Dívidas do sector público
Depois a tradição e a postura de quem está no cimo do poder - evocando o interesse nacional não se paga à TAAG as viagens, não se paga o combustível à Sonangol, não se paga a energia à ENDE e por aí fora. Esta escadinha tem muitos anos, vem de trás, do tempo da economia centralizada, mas que a tão apregoada economia de mercado, que não existe na verdade, não alterou.
A questão das dívidas do sector eléctrico, cerca de 1,8 biliões Kz, volta a levantar o problema das dívidas em escada no sector público - a ENDE não paga à RNT, que depois não paga à PRODEL, que por sua fez não paga à Sonangol. Para se ter uma ideia, se a ministra das Finanças entregasse 200 milhões USD à ENDE, mas exigisse que esse dinheiro fosse para pagar à RNT, que depois fizesse o mesmo para esta e para a PRODEL, baixaria em 600 USD a dívida do sector. Por outras palavras, se o dinheiro não circular entre as diversas entidades, os passivos vão-se acumulando.
E isto acontece por duas razões - primeiro, existe a tradição de não pagar a quem não reclama muito e gastar o dinheiro em despesas extraordinárias e, em segundo, porque quem comanda a economia não faz suficiente pressão e uma avaliação rigorosa dos gestores públicos, para que estes se vejam "obrigados" a cumprir as suas obrigações. Também muitas vezes não podem, porque são cargos políticos, o fulano tem o cargo X no partido, é sobrinho daquele dirigente, etc., etc., etc...

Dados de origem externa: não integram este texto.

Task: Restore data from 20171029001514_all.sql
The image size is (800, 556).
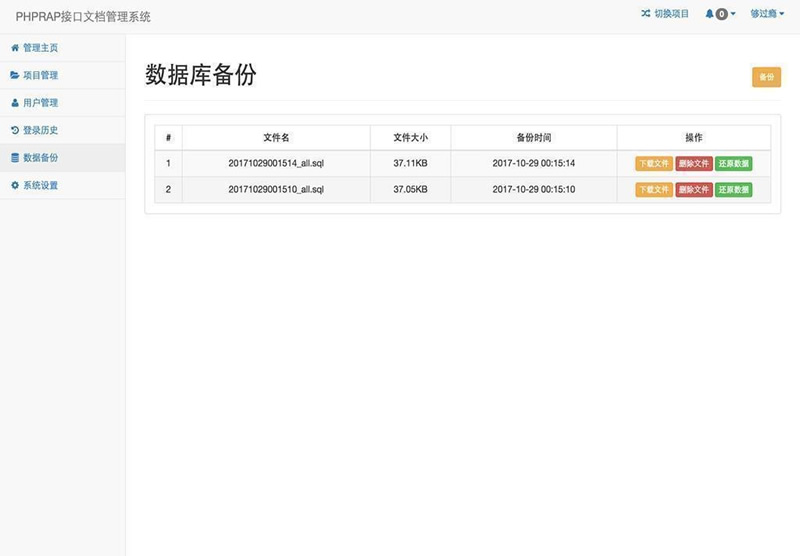Action: [x=734, y=163]
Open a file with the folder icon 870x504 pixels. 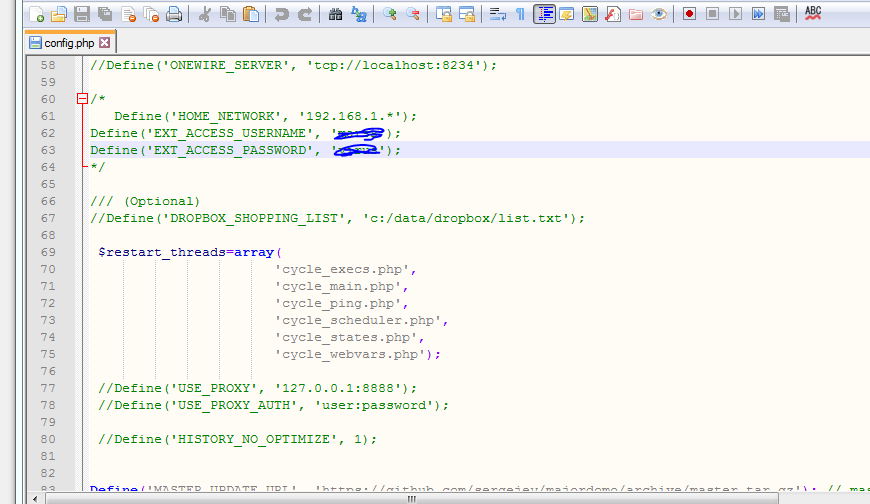pyautogui.click(x=59, y=14)
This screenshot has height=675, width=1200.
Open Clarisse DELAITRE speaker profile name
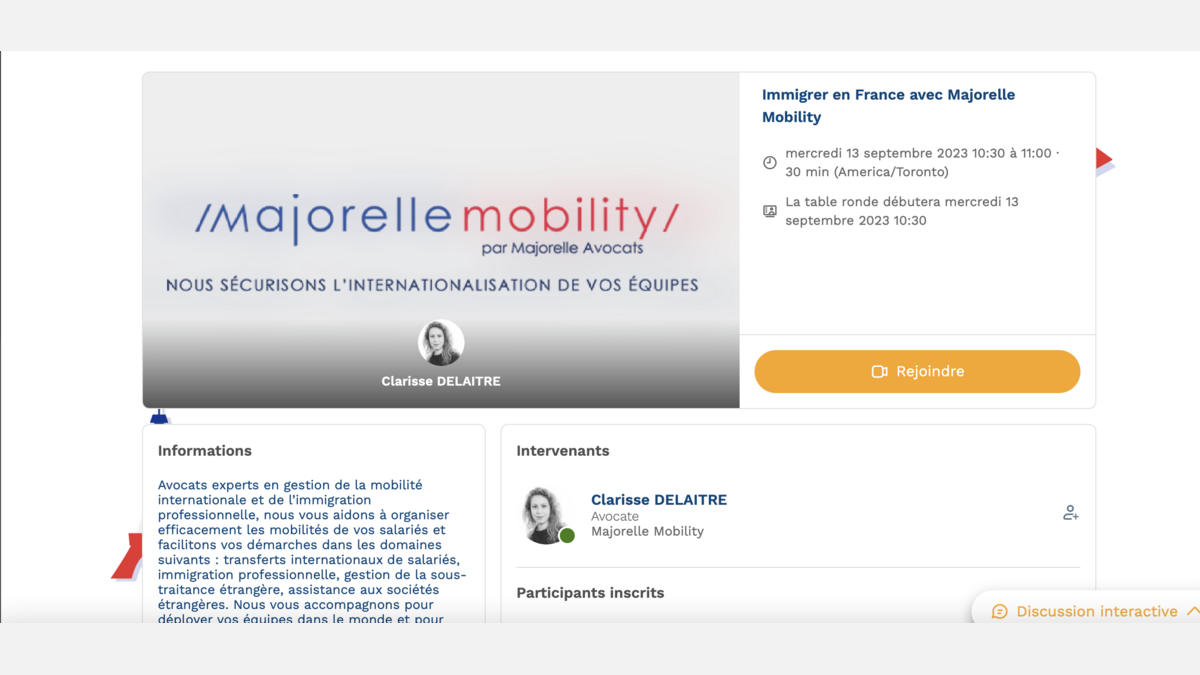(659, 500)
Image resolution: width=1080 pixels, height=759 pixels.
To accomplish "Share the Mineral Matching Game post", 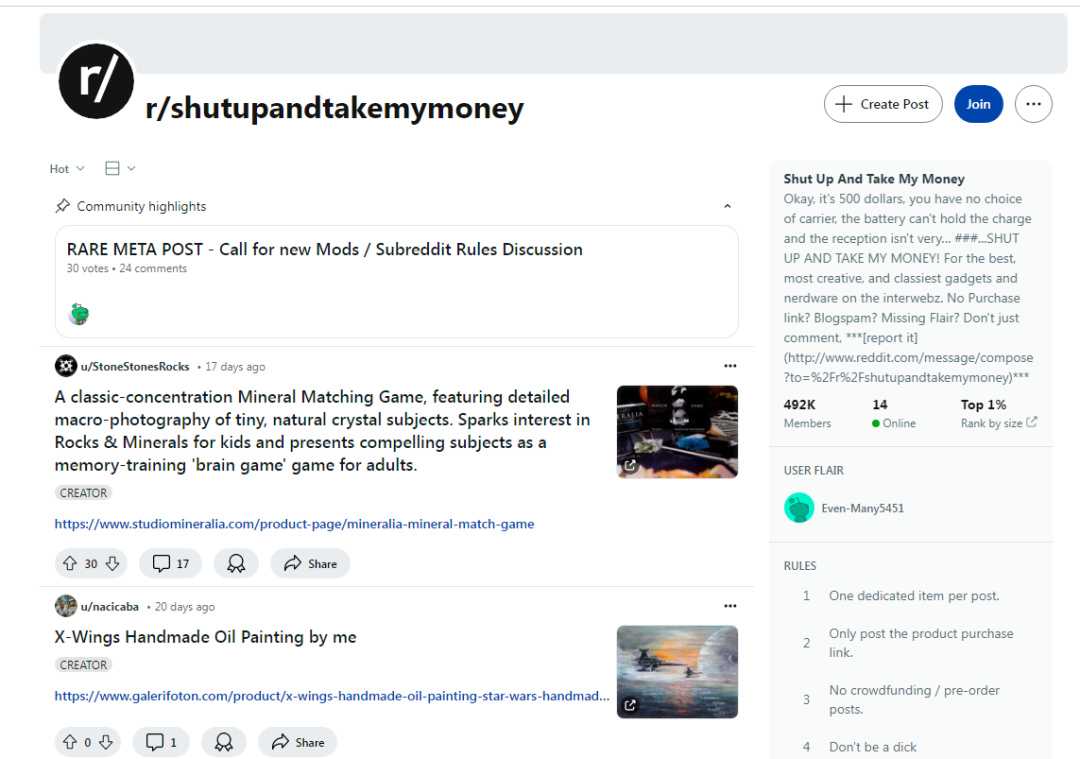I will coord(310,564).
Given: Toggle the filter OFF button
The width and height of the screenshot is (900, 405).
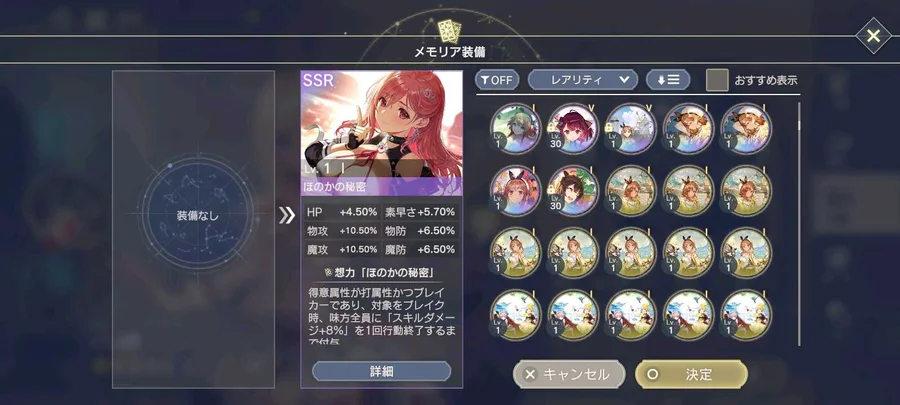Looking at the screenshot, I should click(x=497, y=80).
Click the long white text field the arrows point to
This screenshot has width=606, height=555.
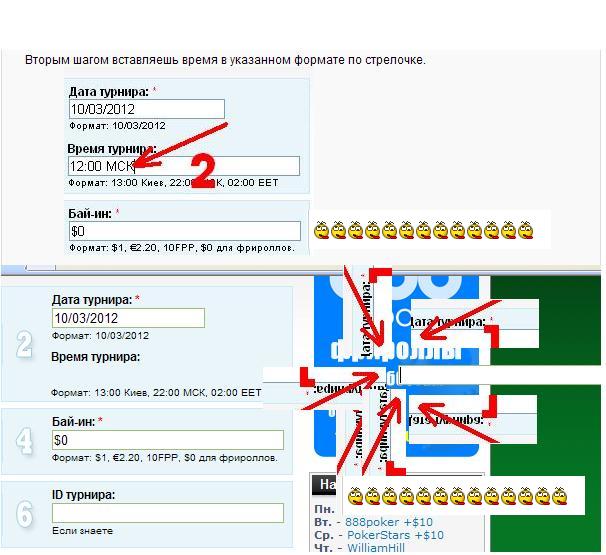[x=500, y=377]
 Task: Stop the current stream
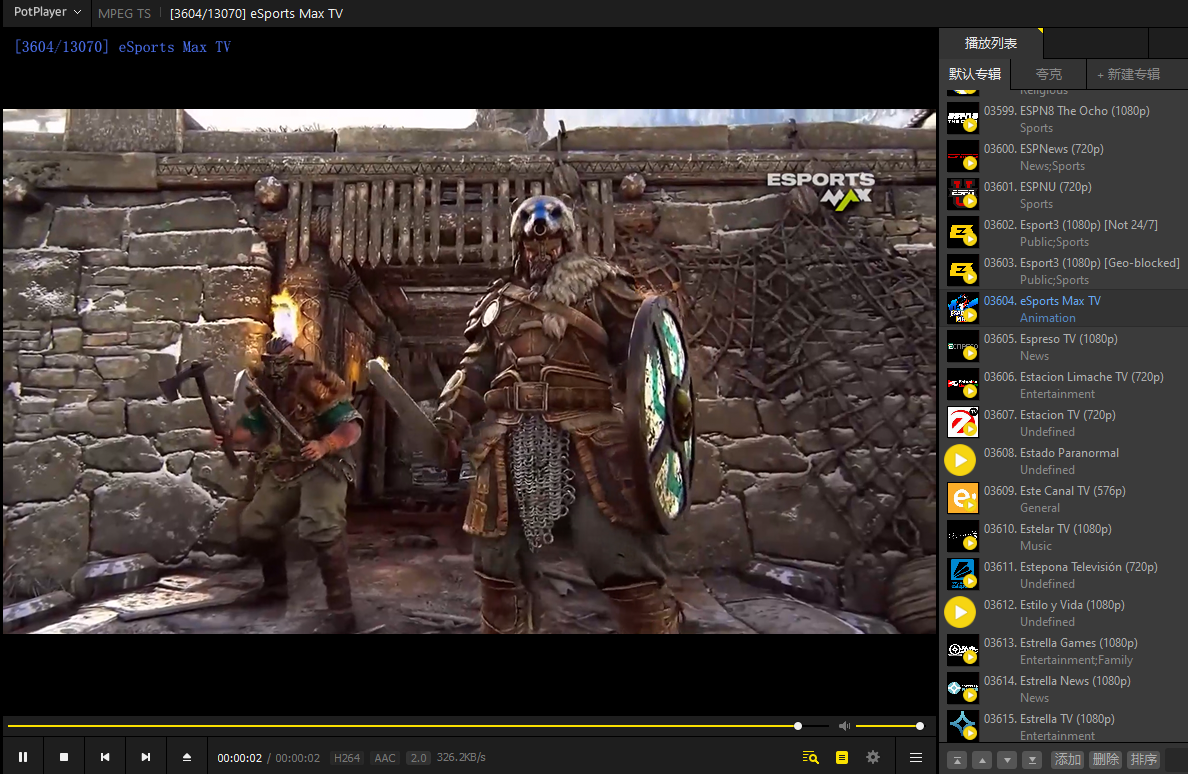(64, 757)
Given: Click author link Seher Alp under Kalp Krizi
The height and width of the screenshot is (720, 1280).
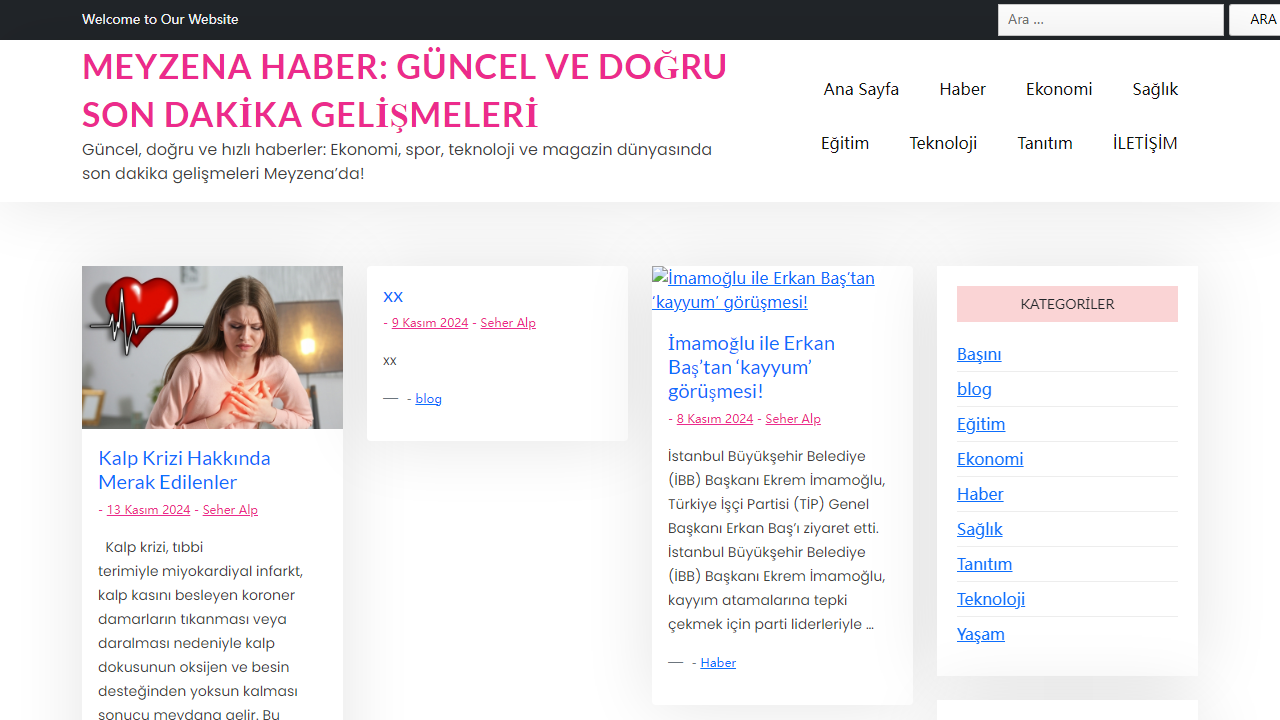Looking at the screenshot, I should pyautogui.click(x=230, y=509).
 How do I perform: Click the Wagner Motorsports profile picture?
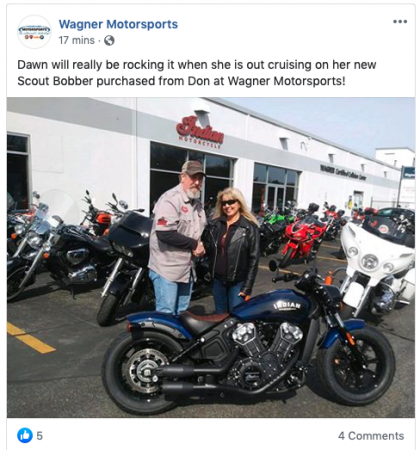coord(34,32)
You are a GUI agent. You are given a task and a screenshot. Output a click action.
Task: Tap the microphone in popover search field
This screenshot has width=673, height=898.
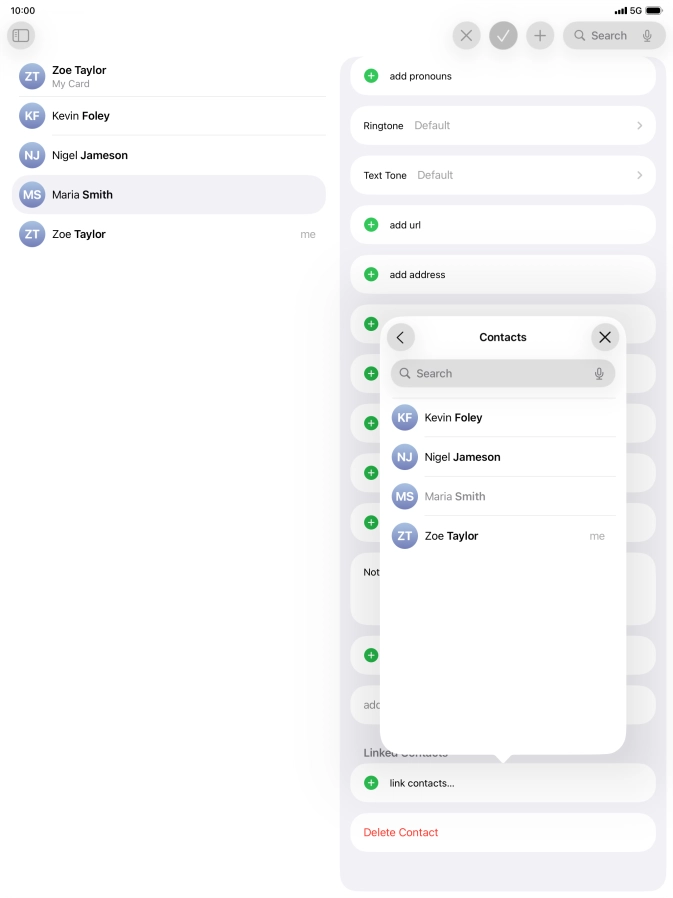(x=599, y=374)
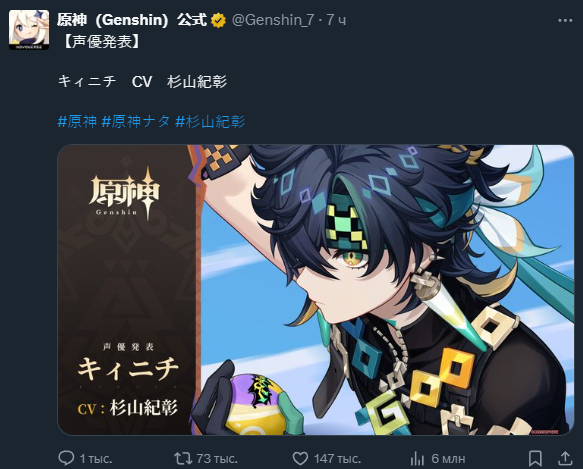Open the reply speech bubble icon
This screenshot has width=583, height=469.
click(66, 458)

Depois a tradição e a postura de quem está no cimo do poder - evocando o interesse nacional não se paga à TAAG as viagens, não se paga o combustível à Sonangol, não se paga a energia à ENDE e por aí fora. Esta escadinha tem muitos anos, vem de trás, do tempo da economia centralizada, mas que a tão apregoada economia de mercado, que não existe na verdade, não alterou. Aquela coisa que a presidência, ministros, PCAs das empresas públicas não pagam nada no seu dia a dia, tudo é oferecido, estende-se depois às próprias organizações.
Nos últimos anos tem havido uma maior consciência por parte de quem gere, mas os buracos do passado são enormes. Duas medidas são essenciais - olhar para a realidade das dívidas em escada e arranjar forma de convergir recursos para limpar balanços e, por outro, ser muito exigente no pagamento das dívidas aos gestores públicos. Impor a obrigação por ética empresarial, mas também como mensagem para o resto do País. "Ninguém gasta um kwanza em carros para os administradores enquanto a empresa ou a instituição tiver dívidas" ou "haverá responsabilização pessoal dos PCAs se as dívidas aumentarem no exercício sem que isso resulte de investimento na produção", podem ser duas ideias.
Mas existem outras, como não convidar pessoas que não têm as competências necessárias, acabar de vez com os carros luxuosos, as viagens em primeira classe ou as ajudas de custo milionárias. E também fazer uma avaliação independente da gestão pública, disponível a todos os cidadãos. E, já agora, controlar os sinais exteriores de riqueza. Objectivamente, não se pode ter alguém que ganha 3 ou 4 milhões Kz a passear relógios de 100 mil euros, sem que tenha uma boa justificação.
Aliás, esta questão da falta de controlo, da impunidade, escondeu-se atrás da cortina do "estás a perseguir-me" ou do "este não pode ser avaliado". A gestão da coisa pública exige muita responsabilidade, mas também muita coragem para chocar de frente com os interesses pessoais, corporativos e partidários.
Todos acham que não têm de dar justificações sobre as suas atitudes e, mesmo quando não cumpram metade dos objectivos para que foram nomeados, conseguem dizer que foi um sucesso atendendo às circunstâncias. E, na verdade, terá sido porque normalmente o Poder demite-os e a seguir premeia-os com mais uma comissão de serviço numa instituição ou empresa pública.